Roark, Traditions, and Art – Skate across America Day 36

November 8th, 2010



Total Distance for today: 32 miles
Total Distance for Tour: approx. 265 miles
LOCATION: Hyattville, MD (just outside Washington, DC)
STATUS: Back on the road and feeling good!

Back on the Road

I wasn’t sure how a 32 mile skate would feel after taking essentially 2 1/2 weeks off. I did do a little bit of skating in Baltimore, but I was extremely focused on business, to the point of not doing much else. So, I decided to bite the bullet, skate from Baltimore to DC, and see if this skater is still in shape! I quickly noticed that my decision to install a new set of wheels was the best decision I’ve made in some time. I can actually glide between my strokes now! In other words: I can actually skate! That definitely helped me to get reoriented to the thrills and pains of skating. In all, I’m a little more sore than usual, and I can tell I’ve lost a little stamina, but I think I’ll be just fine. BTW, I endured some cruel and unusual punishment during the last 1 1/2 miles of the skate today: There was a hill that can only be described as tall, long, and steep. That was a bit rough after 30 miles of skating, but I made do, and I’m cozy and happy in the Freedom Mobile now! I’m scheduled to speak at the Choice Academy tomorrow, which is a high school in DC, and I’m pretty pumped about that!

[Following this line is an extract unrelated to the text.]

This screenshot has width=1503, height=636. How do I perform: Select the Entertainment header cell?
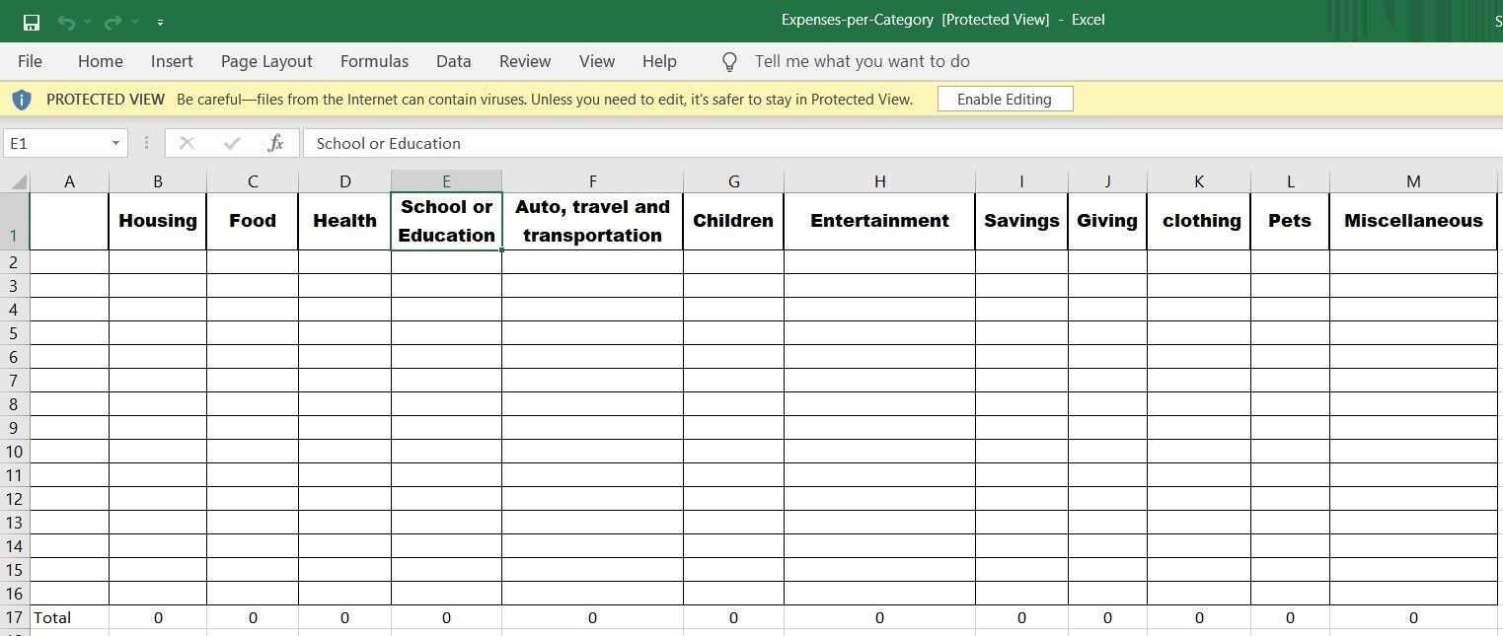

Where Traditions Come From

I have A LOT of time to think while I’m skating, and I’ll cover any topic from “I’m tired and sore” to philosophy. Today, I was thinking about a specific character in a specific book. Dillon became rather enthralled by a copy of Ayn Rand’s The Fountain Head, while we were in Pittsburgh and has taken it upon himself to read it. I’ve had passing interest in Rand and more or less understand her philosophy on an intuitive level. I’ve just never taken it upon myself to read her work. The Fountain Head is one of Rand’s most important literary works, as it captures the individualistic tone of her Objectivist philosophy. I couldn’t help myself yesterday and decided to read the first chapter while Dillon and I waited for the bus in Pittsburgh.


To make a long story short, the main character, Roark, is a brilliant young student of architecture who clashes with his school administration, because he has no use for architectural traditions. He sees most traditions as cobbled together compositions of what has already been done. His opinion is that each building should sprout not from tradition, but from the very ground and purpose out of which it grows. His drawings are surprisingly focused on simplicity, function, and elegance, but they are also radically different than any known style.

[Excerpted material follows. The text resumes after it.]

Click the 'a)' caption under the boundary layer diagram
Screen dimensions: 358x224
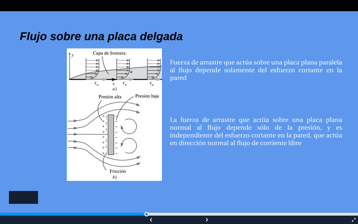[114, 89]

I can almost hear his character saying, “What have I to do with tradition, conformity, or duty to what has already been said and done? I exist for my own purposes, and the art I create must flow from my individual passion and vision.” This is not a quote from the book but rather what I can “hear” from Roark’s character. Obviously, Roark’s mindset goes much deeper than just architecture. His character is an appeal to the self-made and self-defined human being. He is not concerned about appearances or opinions. He makes it his duty to do “his work,” and he knows that the beauty of his work will speak for itself – igniting love and hate, alike.


You can say what you will about Roark’s seemingly arrogant and self-affirming philosophy, but he is nothing if not fulfilled in achieving what he sets out to do. The path of one who chooses to define a personal destiny is always difficult, but we must admit, love it or hate it, his art will never cease to affect us. Art is not just found in buildings, poetry, or paintings; some consider the very living of life to be a form of art… Do you decide what your art will look like, or does someone else? Do you affect us, or do you fit neatly into the mold?